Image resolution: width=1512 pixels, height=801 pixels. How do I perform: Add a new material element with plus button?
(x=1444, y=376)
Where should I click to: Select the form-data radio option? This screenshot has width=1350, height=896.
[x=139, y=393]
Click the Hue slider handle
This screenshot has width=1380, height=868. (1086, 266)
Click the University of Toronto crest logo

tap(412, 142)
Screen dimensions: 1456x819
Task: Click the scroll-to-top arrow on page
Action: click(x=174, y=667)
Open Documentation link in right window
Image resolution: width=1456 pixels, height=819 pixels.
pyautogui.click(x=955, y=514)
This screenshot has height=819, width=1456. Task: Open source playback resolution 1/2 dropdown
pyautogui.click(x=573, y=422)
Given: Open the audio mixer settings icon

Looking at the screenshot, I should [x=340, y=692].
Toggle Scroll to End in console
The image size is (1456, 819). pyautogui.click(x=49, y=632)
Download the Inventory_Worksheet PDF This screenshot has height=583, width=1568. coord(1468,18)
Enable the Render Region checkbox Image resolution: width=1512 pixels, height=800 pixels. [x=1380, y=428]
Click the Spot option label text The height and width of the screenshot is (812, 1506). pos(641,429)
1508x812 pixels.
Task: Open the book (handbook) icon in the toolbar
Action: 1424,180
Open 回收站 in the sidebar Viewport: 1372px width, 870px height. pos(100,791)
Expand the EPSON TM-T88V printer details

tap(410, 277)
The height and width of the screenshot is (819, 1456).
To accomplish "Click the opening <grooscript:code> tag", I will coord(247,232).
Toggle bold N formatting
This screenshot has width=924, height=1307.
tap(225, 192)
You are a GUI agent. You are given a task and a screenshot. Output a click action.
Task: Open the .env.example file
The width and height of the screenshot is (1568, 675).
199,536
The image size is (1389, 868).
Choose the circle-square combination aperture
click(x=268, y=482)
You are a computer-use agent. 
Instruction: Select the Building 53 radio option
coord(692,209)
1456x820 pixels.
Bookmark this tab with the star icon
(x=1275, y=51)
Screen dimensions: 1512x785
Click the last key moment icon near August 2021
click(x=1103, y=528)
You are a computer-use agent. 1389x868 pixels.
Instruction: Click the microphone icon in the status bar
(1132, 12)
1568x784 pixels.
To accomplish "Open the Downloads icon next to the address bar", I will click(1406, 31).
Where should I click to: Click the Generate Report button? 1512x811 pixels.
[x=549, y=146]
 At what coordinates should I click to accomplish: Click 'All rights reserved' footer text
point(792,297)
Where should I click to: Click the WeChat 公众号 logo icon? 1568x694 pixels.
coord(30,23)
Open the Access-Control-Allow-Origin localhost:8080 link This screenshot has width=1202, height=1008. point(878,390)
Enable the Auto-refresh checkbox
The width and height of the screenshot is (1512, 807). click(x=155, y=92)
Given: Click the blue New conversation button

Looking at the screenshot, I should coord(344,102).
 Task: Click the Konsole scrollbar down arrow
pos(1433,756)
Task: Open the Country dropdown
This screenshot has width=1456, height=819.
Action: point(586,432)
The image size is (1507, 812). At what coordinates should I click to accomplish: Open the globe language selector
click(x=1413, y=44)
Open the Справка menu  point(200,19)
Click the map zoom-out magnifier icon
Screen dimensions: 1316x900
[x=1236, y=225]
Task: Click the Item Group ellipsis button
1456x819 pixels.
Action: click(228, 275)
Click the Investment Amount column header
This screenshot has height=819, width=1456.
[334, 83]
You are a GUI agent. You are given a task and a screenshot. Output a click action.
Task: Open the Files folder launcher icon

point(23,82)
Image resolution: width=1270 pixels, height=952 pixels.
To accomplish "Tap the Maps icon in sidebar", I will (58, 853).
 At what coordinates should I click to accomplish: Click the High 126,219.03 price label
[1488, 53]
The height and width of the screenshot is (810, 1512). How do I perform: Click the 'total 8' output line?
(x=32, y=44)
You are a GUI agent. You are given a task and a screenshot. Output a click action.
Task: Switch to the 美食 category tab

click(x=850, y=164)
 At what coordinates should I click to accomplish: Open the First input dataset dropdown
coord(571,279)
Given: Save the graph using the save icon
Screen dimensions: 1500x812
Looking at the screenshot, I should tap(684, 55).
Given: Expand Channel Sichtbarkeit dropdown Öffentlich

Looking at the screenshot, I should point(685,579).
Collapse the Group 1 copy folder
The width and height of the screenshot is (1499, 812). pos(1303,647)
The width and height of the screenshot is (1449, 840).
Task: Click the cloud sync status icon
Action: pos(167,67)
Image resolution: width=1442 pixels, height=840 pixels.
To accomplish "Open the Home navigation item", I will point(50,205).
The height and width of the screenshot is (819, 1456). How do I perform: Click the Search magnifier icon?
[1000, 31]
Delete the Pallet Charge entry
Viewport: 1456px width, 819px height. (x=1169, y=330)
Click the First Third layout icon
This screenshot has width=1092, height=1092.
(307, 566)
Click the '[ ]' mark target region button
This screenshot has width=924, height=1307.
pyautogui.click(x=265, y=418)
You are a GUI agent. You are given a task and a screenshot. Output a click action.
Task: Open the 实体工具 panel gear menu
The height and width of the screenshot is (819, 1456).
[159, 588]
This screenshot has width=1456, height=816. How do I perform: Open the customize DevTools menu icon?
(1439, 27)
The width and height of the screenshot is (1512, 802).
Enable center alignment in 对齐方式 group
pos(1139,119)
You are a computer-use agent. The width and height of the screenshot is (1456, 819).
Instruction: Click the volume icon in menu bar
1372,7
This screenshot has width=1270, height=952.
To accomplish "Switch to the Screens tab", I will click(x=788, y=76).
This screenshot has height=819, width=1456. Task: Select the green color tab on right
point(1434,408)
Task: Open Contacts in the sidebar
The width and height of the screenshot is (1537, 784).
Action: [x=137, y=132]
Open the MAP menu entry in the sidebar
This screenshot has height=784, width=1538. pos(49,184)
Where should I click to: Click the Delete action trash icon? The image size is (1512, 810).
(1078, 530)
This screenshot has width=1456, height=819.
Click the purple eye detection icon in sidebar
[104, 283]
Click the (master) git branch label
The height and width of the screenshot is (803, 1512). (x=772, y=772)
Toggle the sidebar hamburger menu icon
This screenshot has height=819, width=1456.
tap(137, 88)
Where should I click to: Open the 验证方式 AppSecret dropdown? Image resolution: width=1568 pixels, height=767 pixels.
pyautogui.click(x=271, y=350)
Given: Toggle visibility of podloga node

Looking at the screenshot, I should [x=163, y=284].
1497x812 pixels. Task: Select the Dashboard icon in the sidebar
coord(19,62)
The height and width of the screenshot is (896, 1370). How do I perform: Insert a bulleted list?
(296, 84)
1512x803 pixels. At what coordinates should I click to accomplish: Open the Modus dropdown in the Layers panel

- Task directions:
Track down all lines above with the string "will" and copy them.

- Result of this exercise:
To accomplish "Click the opening <grooscript:code> tag", I will coord(247,232).
To accomplish "Open the Downloads icon next to the address bar", I will click(1406, 31).
To accomplish "Tap the Maps icon in sidebar", I will (58, 853).
To accomplish "Open the Home navigation item", I will point(50,205).
To accomplish "Switch to the Screens tab", I will click(x=788, y=76).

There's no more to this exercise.